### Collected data
*** Begin section ***

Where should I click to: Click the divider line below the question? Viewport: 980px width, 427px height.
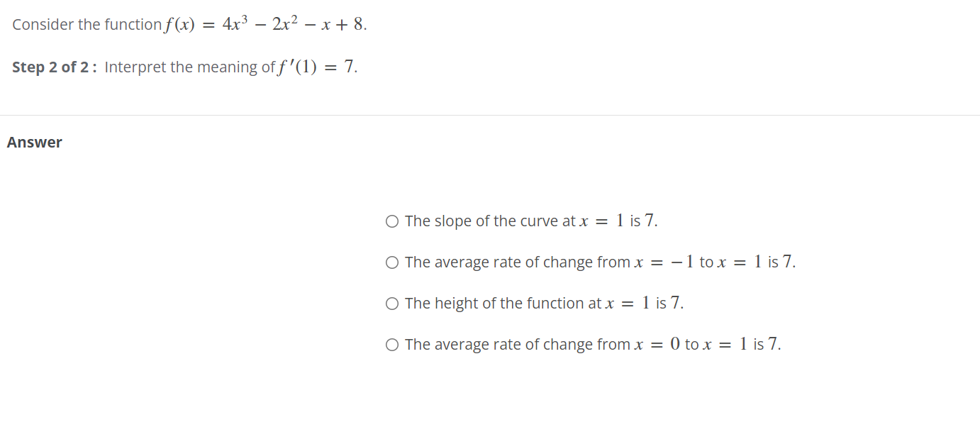(x=490, y=112)
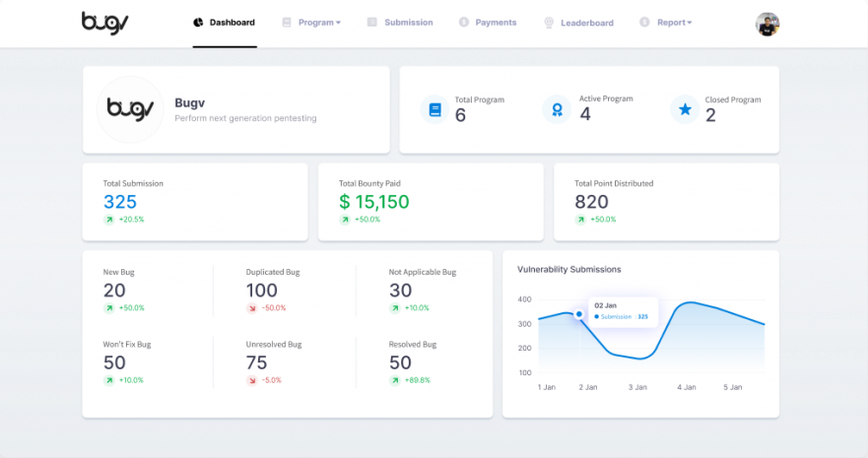Click the Total Program book icon
Image resolution: width=868 pixels, height=458 pixels.
434,109
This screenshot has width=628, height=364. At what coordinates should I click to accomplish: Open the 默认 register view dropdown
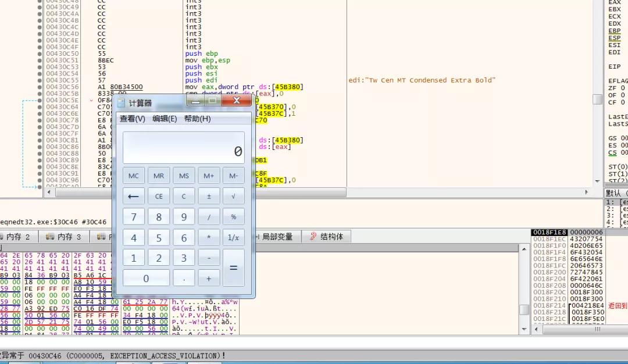pos(612,194)
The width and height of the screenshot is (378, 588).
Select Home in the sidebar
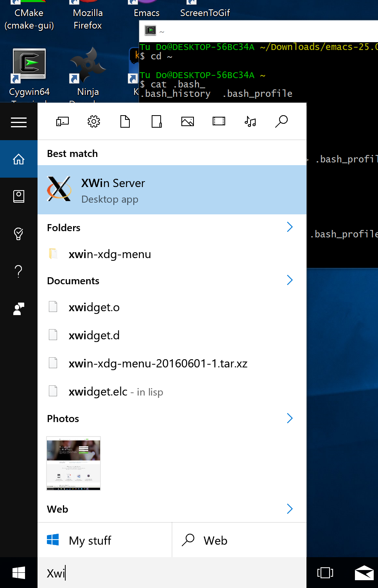pos(18,159)
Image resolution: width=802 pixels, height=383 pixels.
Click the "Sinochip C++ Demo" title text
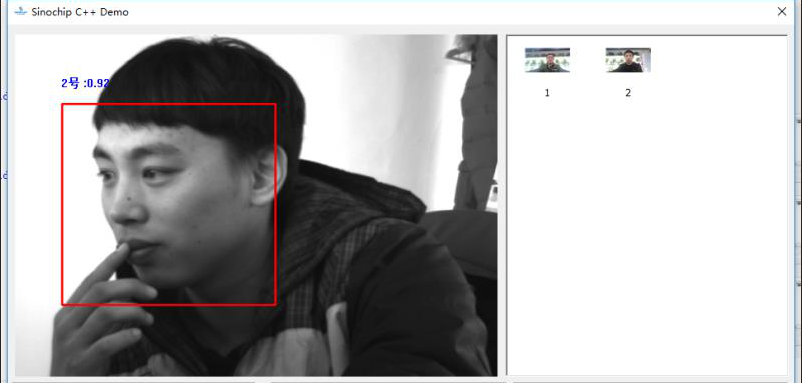click(80, 12)
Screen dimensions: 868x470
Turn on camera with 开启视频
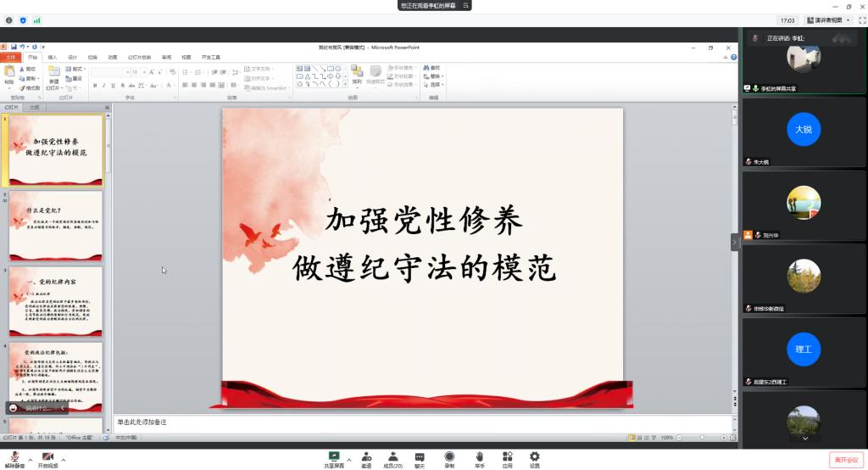click(x=47, y=456)
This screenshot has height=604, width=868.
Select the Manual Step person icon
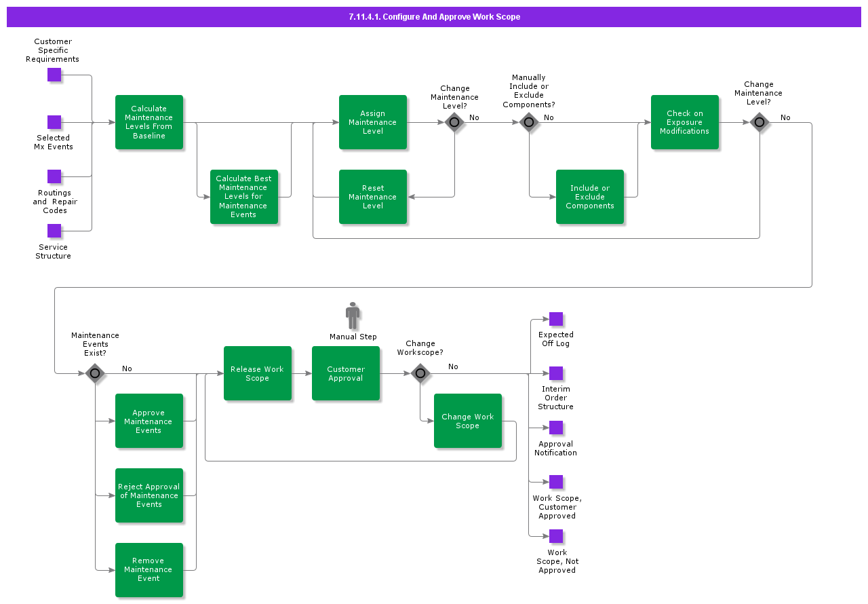pos(353,314)
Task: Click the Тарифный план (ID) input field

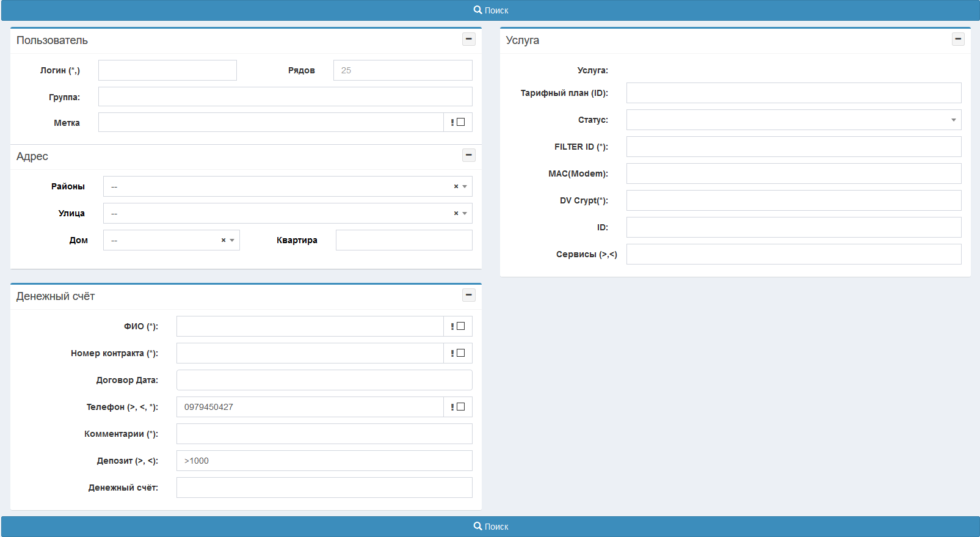Action: point(793,93)
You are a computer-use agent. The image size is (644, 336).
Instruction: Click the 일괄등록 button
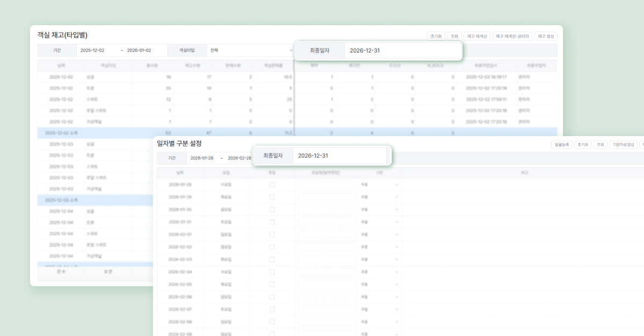(561, 145)
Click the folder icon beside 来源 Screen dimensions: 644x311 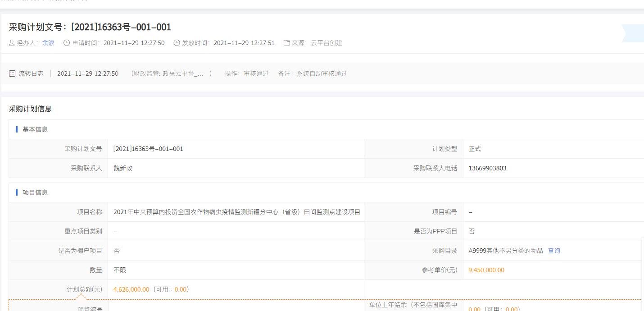[287, 43]

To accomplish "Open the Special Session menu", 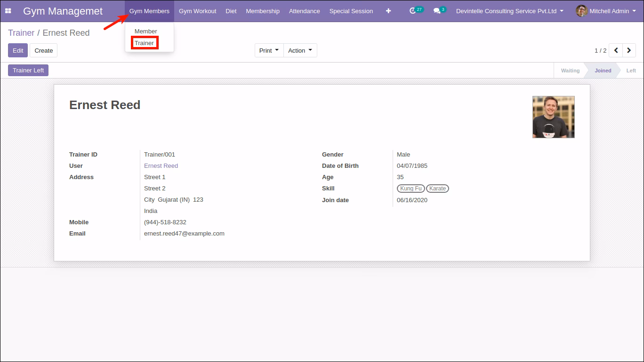I will (351, 11).
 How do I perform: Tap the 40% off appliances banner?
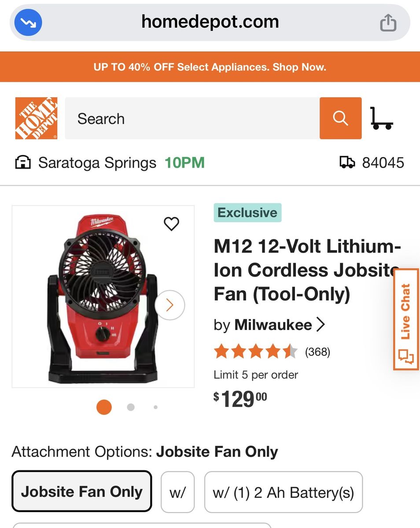point(210,67)
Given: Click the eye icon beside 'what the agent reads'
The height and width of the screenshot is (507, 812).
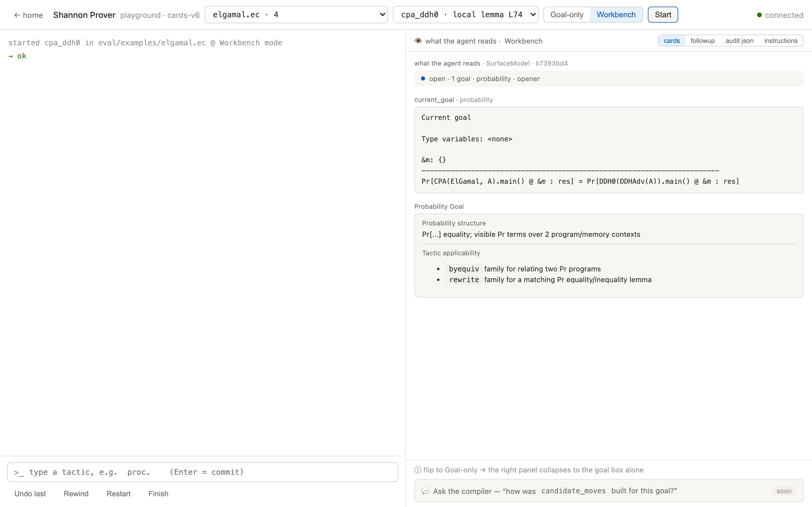Looking at the screenshot, I should (418, 41).
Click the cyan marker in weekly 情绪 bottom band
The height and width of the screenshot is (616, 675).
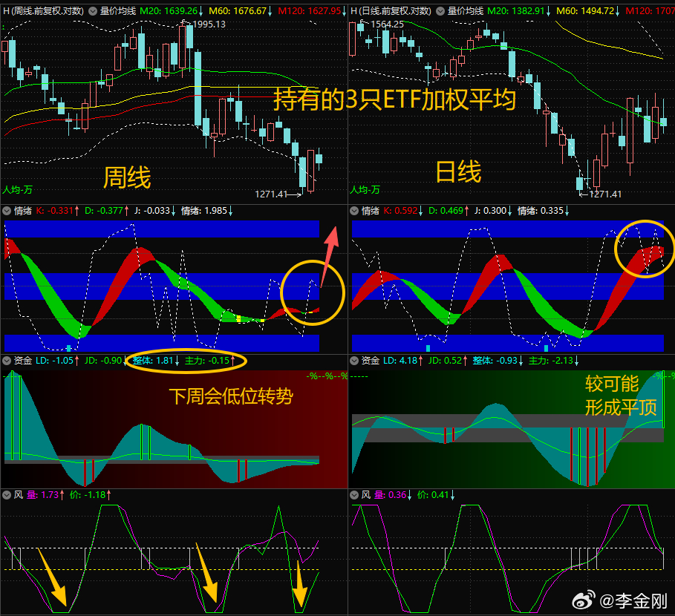[68, 348]
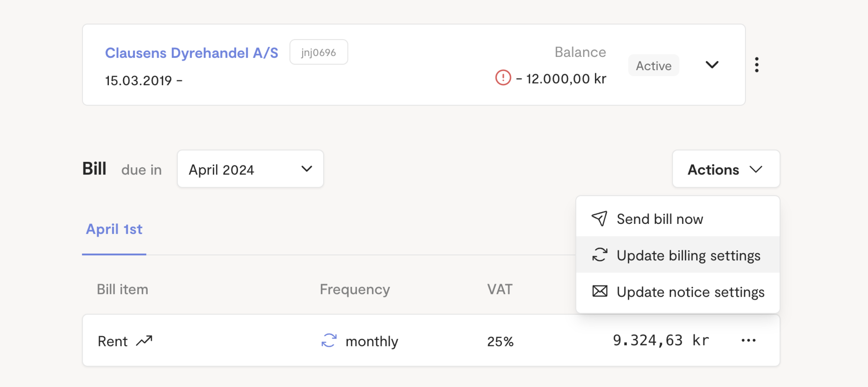Open the Rent row ellipsis menu
The width and height of the screenshot is (868, 387).
748,340
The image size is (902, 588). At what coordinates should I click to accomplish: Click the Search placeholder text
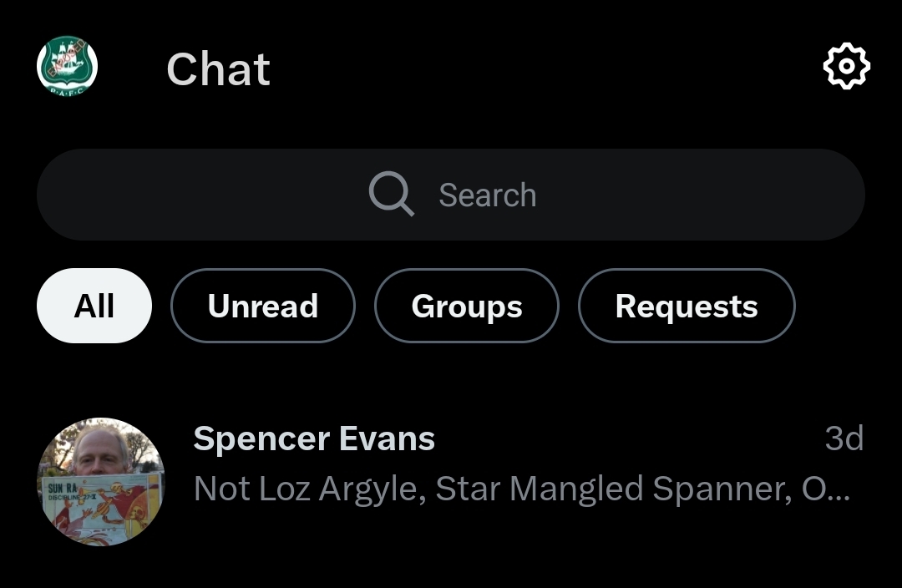[488, 195]
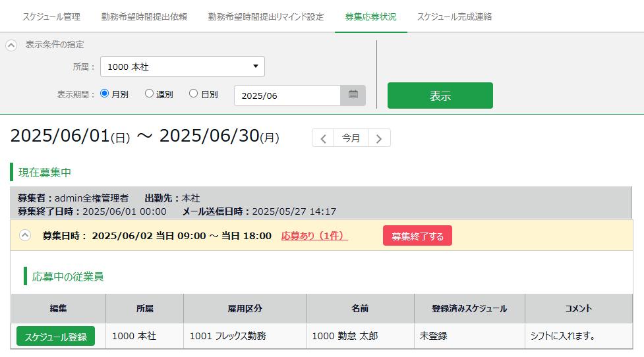Select the 募集応募状況 tab
The width and height of the screenshot is (644, 357).
click(370, 16)
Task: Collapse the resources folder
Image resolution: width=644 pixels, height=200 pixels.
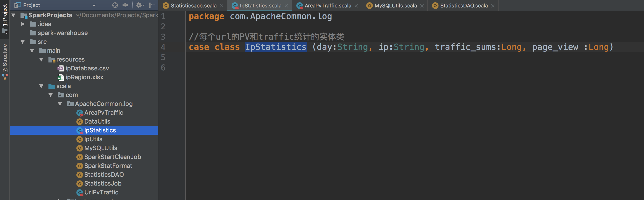Action: click(x=41, y=60)
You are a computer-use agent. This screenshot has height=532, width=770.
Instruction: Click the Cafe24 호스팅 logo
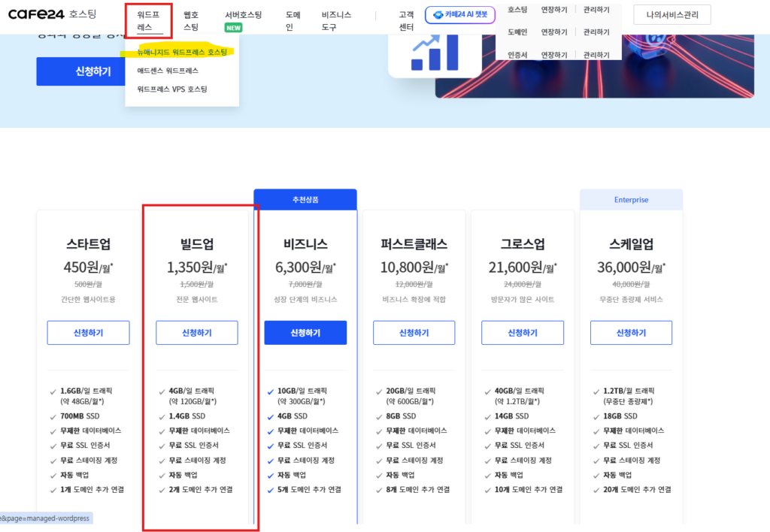coord(52,14)
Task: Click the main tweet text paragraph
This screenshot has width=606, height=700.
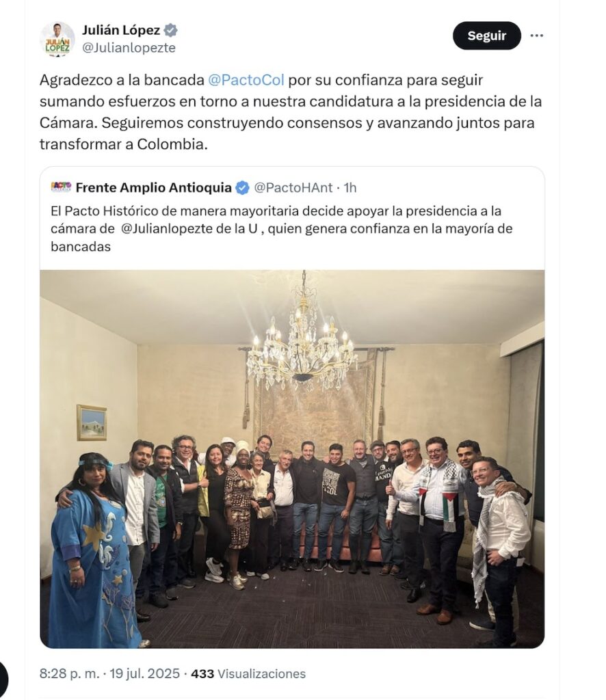Action: click(x=291, y=112)
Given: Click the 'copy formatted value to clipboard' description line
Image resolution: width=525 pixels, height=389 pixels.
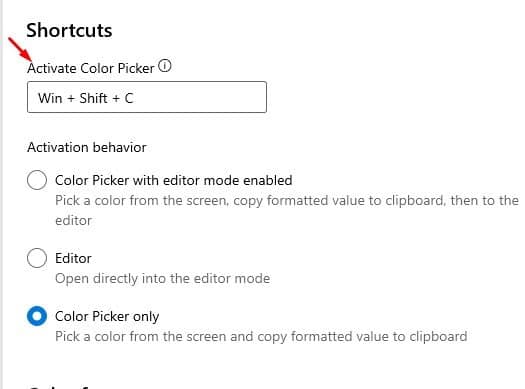Looking at the screenshot, I should pyautogui.click(x=261, y=336).
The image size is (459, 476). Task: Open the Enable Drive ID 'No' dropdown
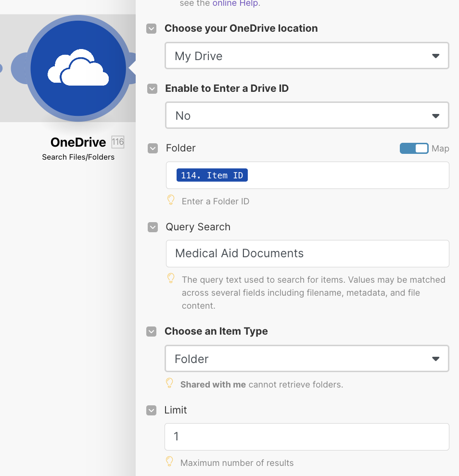pyautogui.click(x=307, y=115)
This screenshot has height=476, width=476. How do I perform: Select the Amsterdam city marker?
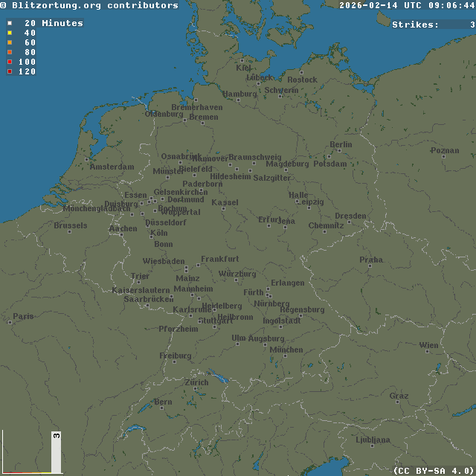tap(86, 158)
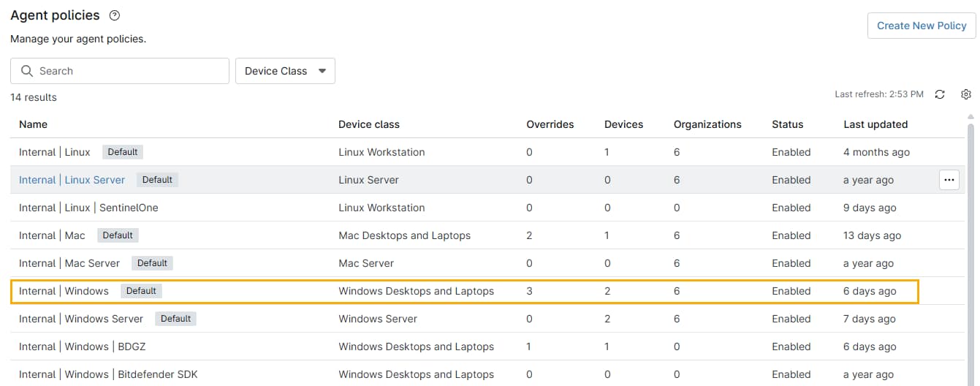
Task: Open Internal | Linux | SentinelOne policy
Action: tap(88, 208)
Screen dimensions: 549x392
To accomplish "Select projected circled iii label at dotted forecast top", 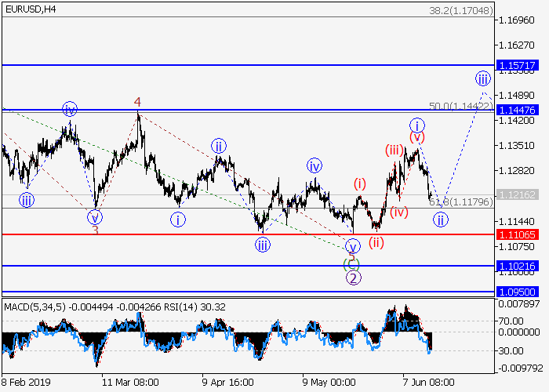I will tap(483, 78).
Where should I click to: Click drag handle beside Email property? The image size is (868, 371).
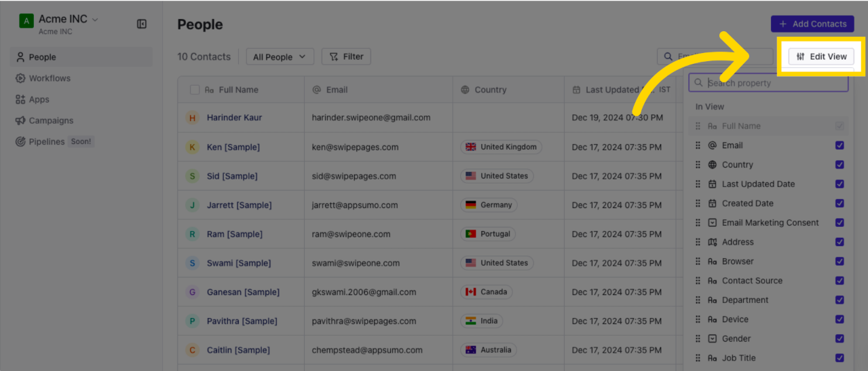[x=698, y=145]
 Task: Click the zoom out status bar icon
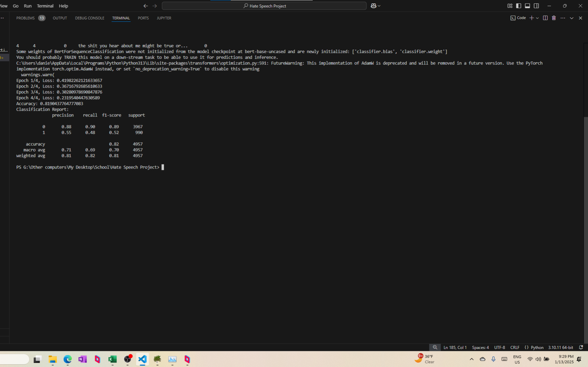[435, 347]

*** End section ***

### TASK ITEM
Gather all lines from the records above in which "agent" appears.

### EXERCISE SOLUTION
You are a computer-use agent. The image size is (644, 336).
Given: Click the eye icon beside 'what the agent reads'
You are a computer-use agent. This screenshot has height=532, width=770.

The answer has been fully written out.